The judge who upheld the sentence in the Supreme Court is Manuel Marchena, another prominent figure known for leading the sham trial of Catalan nationalist leaders, which condemned nine of them to decade-long jail sentences over their role in the October 1, 2017, Catalan independence referendum. The ruling was based on fraudulent convictions on charges of sedition and misuse of public funds.

The role of these fascistic individuals in the conviction of labor picketers is an urgent warning on how fascistic police-state measures have escalated, first under the Socialist Party (PSOE)-Podemos government (2020-2023) and then the current PSOE-Sumar government.

Capitalist governments in Spain and internationally are preparing the state machine to attack any protests against imperialist wars such as the NATO war against Russia in Ukraine and the NATO-backed Palestinian genocide in Gaza, as well as against austerity at home.
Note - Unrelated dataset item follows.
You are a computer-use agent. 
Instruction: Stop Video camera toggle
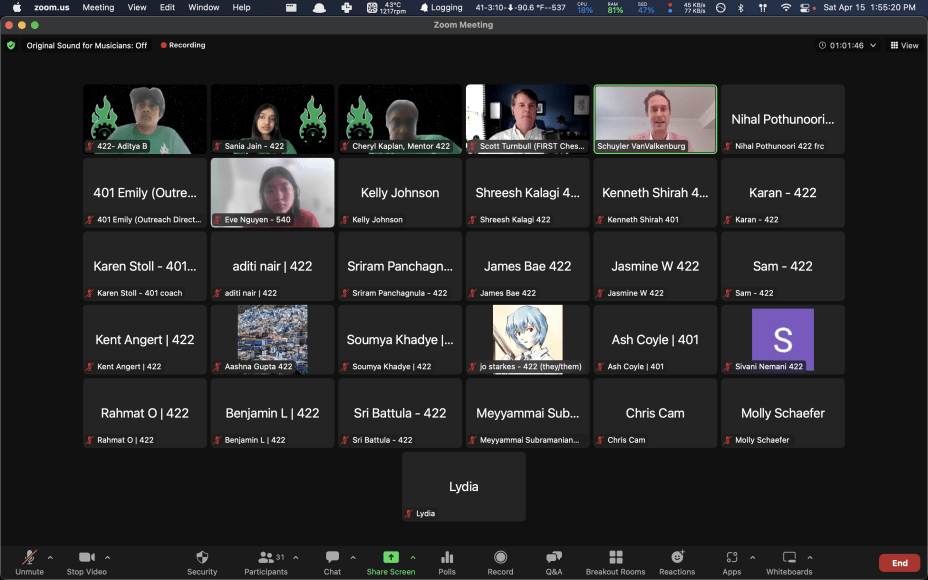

The leaders of Podemos and Sumar have not sought to oppose the capitalist state and its repressive apparatus but to integrate into its military-police machinery. Their minor declarations of support for the convicted workers are empty and cynical.

The PSOE-Podemos government has been violently hostile to working class struggles. In November 2021, it deployed armoured vehicles and riot police against striking metalworkers in Cadiz. In April 2022, it mobilised 23,000 police to crush a 75,000-strong truckers strike against rising fuel prices amid NATO’s war against Russia in Ukraine. Against healthcare workers and aircrew strikes, the PSOE-Podemos used the draconian minimum service requirements to break strikes.

Sumar’s former leader, current Deputy Prime Minister and Labour Minister Yolanza Díaz, imposed a reactionary anti-worker labor law that enshrined precarious working conditions and a pension cut fixing the retirement age at 67 and slashing future retiree benefits. Austerity policies have continued under the current PSOE-Sumar government.

The union bureaucracies have also verbally supported these workers, but the reality is that beyond sending a few union bureaucrats to join solidarity protests, the Podemos/Sumar-linked Workers Commissions (Comisiones Obreras, CCOO) and the PSOE-aligned General Union of Workers (UGT) have not organised any mass protests or sought to rally their 2 million members to oppose this sentence or others like it.

The way forward for Spanish workers to respond to repression and defend their living conditions, just like their counterparts in Europe and around the world, does not lie in trusting the pseudo-left forces or the union bureaucracies. Instead, they should form independent grassroots committees in each workplace and coordinate and unify their struggles through the International Workers’ Alliance of Rank-and-File Committees. Building such committees is the only way to break the overwhelming control of the PSOE government, along with Podemos and Sumar, and the union leaders over the class struggle.